(Stored data)
# # # # #

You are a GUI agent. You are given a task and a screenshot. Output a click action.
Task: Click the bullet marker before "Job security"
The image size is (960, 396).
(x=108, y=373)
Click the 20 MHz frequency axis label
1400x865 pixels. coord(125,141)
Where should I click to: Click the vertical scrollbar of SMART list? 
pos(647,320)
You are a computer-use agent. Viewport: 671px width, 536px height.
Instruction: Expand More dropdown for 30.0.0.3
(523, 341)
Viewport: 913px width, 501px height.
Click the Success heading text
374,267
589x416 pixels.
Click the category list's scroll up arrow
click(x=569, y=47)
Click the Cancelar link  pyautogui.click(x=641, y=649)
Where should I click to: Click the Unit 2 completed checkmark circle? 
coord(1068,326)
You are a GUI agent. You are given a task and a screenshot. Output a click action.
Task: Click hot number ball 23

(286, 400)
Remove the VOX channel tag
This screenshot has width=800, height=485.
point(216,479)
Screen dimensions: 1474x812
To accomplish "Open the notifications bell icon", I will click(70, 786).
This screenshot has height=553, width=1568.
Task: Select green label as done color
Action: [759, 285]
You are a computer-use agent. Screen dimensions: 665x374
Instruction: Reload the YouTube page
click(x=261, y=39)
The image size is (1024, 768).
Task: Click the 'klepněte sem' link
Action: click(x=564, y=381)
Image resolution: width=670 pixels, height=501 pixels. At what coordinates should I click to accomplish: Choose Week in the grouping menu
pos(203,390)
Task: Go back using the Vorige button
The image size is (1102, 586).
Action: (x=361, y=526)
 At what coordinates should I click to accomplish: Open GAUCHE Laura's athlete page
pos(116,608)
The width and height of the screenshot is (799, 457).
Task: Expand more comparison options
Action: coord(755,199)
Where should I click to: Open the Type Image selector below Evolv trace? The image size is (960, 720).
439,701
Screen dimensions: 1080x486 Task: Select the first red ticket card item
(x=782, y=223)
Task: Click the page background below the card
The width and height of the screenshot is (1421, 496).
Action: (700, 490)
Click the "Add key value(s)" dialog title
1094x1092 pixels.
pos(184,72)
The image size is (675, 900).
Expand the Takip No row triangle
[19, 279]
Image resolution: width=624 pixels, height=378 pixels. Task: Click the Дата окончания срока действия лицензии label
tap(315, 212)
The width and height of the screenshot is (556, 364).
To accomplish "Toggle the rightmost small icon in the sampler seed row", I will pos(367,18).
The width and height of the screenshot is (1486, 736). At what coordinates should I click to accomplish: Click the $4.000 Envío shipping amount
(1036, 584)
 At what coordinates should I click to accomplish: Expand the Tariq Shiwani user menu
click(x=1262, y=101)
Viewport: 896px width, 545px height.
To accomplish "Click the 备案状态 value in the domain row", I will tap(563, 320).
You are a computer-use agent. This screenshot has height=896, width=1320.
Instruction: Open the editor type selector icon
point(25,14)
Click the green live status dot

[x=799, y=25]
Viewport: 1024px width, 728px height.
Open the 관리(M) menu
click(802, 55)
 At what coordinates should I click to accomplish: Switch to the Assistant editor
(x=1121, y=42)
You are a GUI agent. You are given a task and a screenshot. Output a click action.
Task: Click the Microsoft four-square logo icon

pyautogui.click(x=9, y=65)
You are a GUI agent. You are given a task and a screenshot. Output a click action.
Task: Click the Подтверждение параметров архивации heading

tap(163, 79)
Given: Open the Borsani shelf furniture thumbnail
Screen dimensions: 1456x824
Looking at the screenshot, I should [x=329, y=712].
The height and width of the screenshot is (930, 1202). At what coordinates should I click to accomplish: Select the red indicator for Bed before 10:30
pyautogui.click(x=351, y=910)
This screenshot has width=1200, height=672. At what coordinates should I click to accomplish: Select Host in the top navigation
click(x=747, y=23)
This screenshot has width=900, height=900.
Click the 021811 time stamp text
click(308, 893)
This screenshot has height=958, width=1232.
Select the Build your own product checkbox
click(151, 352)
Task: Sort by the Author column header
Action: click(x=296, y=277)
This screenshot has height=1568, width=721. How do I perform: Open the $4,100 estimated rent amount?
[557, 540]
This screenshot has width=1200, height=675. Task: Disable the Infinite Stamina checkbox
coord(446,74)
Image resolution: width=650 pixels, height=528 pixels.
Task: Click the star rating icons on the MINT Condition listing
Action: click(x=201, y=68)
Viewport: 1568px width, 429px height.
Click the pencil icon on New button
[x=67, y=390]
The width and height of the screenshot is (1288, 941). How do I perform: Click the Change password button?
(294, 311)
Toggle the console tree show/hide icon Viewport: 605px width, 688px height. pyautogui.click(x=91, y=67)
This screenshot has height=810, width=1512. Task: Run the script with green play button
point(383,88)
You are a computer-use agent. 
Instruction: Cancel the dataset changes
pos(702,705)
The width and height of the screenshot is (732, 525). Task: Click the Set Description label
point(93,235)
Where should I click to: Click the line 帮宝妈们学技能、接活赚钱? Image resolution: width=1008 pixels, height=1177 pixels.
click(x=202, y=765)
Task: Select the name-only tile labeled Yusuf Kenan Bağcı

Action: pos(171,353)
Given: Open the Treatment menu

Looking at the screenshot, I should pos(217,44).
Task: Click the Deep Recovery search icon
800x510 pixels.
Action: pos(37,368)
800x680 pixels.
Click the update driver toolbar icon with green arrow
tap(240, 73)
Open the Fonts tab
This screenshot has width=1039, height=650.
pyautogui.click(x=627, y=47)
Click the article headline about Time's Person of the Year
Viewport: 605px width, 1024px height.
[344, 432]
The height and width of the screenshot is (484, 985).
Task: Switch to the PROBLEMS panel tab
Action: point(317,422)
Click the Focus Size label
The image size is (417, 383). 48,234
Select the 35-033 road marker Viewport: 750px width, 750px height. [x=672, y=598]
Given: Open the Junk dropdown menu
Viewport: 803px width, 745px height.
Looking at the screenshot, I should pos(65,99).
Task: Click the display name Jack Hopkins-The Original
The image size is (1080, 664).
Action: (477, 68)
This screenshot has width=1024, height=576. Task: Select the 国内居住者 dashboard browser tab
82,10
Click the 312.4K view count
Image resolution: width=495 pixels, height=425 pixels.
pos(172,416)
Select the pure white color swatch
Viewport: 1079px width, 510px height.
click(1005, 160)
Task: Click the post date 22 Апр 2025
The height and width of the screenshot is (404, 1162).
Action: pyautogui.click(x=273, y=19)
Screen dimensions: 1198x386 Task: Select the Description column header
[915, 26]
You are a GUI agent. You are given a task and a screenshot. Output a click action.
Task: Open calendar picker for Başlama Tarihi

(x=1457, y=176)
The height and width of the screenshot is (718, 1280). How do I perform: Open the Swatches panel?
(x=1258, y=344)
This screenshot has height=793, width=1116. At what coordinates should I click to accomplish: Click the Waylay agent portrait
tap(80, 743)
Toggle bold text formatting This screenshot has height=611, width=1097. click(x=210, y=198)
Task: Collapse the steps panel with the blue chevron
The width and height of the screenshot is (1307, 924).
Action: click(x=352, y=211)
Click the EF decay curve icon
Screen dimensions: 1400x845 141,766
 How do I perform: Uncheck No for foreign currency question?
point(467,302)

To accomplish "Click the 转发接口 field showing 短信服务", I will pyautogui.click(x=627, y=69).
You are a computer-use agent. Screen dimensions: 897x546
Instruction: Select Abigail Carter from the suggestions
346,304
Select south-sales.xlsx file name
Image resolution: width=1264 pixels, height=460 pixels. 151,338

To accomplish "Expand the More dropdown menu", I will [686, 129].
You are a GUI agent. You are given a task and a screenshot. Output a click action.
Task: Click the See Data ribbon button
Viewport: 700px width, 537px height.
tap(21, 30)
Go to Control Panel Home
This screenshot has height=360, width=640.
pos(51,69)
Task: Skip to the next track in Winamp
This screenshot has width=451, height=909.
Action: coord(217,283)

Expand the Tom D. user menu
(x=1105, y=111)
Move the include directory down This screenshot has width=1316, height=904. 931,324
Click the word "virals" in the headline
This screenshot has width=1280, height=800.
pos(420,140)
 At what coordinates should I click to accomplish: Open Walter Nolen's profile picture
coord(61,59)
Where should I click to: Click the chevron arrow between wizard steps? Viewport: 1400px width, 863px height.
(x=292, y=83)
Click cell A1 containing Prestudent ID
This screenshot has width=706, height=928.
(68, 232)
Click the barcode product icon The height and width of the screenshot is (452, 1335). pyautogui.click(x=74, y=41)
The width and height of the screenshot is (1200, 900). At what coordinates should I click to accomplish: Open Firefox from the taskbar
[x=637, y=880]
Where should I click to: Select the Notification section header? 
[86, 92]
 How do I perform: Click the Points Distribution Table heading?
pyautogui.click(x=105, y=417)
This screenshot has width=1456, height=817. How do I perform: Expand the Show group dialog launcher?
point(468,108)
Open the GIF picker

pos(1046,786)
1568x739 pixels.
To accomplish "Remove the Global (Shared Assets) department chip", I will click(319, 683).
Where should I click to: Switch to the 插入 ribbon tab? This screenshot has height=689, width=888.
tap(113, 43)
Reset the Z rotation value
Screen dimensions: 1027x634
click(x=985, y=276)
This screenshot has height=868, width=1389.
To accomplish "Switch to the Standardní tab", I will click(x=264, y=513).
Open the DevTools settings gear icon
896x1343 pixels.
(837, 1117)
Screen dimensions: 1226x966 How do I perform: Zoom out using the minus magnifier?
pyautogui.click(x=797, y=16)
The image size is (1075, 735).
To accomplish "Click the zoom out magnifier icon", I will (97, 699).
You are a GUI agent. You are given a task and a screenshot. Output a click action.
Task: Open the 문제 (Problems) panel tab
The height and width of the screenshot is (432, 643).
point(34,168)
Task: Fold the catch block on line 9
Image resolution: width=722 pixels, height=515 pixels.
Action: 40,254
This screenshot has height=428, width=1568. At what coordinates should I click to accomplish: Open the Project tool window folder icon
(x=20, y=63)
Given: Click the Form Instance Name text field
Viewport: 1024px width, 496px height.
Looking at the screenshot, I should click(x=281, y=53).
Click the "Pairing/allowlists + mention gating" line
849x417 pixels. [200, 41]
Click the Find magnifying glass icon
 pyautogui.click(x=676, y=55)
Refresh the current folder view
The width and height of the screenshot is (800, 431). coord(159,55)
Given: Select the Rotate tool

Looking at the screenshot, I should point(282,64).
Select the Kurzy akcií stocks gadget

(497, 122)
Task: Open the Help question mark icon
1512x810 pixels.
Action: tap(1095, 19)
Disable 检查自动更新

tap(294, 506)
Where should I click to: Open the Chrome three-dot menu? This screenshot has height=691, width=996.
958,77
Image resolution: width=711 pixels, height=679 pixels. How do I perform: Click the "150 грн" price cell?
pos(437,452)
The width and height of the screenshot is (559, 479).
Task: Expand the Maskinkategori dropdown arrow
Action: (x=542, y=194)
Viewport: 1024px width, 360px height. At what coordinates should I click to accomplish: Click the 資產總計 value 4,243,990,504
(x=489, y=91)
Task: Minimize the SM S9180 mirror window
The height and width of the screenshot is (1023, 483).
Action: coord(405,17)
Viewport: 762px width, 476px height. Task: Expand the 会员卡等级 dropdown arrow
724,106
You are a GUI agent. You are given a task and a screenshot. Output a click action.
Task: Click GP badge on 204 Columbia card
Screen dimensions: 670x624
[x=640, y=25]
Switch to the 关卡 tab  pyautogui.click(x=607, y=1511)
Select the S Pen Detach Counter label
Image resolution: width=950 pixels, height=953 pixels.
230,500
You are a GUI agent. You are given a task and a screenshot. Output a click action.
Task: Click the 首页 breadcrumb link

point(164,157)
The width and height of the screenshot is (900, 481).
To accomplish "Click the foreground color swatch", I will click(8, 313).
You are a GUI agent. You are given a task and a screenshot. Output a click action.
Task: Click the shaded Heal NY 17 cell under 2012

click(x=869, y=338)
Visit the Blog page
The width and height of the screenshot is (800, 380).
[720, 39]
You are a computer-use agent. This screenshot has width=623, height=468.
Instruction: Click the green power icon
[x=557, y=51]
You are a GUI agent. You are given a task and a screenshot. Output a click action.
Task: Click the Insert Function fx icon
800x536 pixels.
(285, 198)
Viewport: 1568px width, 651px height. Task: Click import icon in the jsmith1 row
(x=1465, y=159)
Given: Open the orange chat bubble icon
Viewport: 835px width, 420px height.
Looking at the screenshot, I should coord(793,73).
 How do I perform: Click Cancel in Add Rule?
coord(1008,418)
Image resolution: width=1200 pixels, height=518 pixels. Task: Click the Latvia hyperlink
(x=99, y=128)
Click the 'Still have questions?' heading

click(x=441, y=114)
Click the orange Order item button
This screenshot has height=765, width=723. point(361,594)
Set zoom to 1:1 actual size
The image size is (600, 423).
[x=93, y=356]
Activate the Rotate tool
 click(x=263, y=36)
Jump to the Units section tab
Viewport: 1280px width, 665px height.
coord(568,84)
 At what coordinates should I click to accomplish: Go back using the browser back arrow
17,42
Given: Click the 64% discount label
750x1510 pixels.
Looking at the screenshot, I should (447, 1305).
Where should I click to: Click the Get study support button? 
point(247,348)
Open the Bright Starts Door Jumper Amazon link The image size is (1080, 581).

# # # # #

→ **The task**
Please copy the lines in the records above between the one holding "You are a computer-use agent. Screen dimensions: 665x374" and the one holding "The image size is (675, 900).", inclusive, exactly and with no other line.

→ **Response to the task**
You are a computer-use agent. Screen dimensions: 665x374
Instruction: Reload the YouTube page
click(x=261, y=39)
The image size is (1024, 768).
Task: Click the 'klepněte sem' link
Action: click(x=564, y=381)
Image resolution: width=670 pixels, height=501 pixels. At what coordinates should I click to accomplish: Choose Week in the grouping menu
pos(203,390)
Task: Go back using the Vorige button
The image size is (1102, 586).
Action: (x=361, y=526)
 At what coordinates should I click to accomplish: Open GAUCHE Laura's athlete page
pos(116,608)
The width and height of the screenshot is (799, 457).
Task: Expand more comparison options
Action: coord(755,199)
Where should I click to: Open the Type Image selector below Evolv trace? The image size is (960, 720).
439,701
Screen dimensions: 1080x486 Task: Select the first red ticket card item
(x=782, y=223)
Task: Click the page background below the card
The width and height of the screenshot is (1421, 496).
Action: (700, 490)
Click the "Add key value(s)" dialog title
1094x1092 pixels.
pos(184,72)
The image size is (675, 900).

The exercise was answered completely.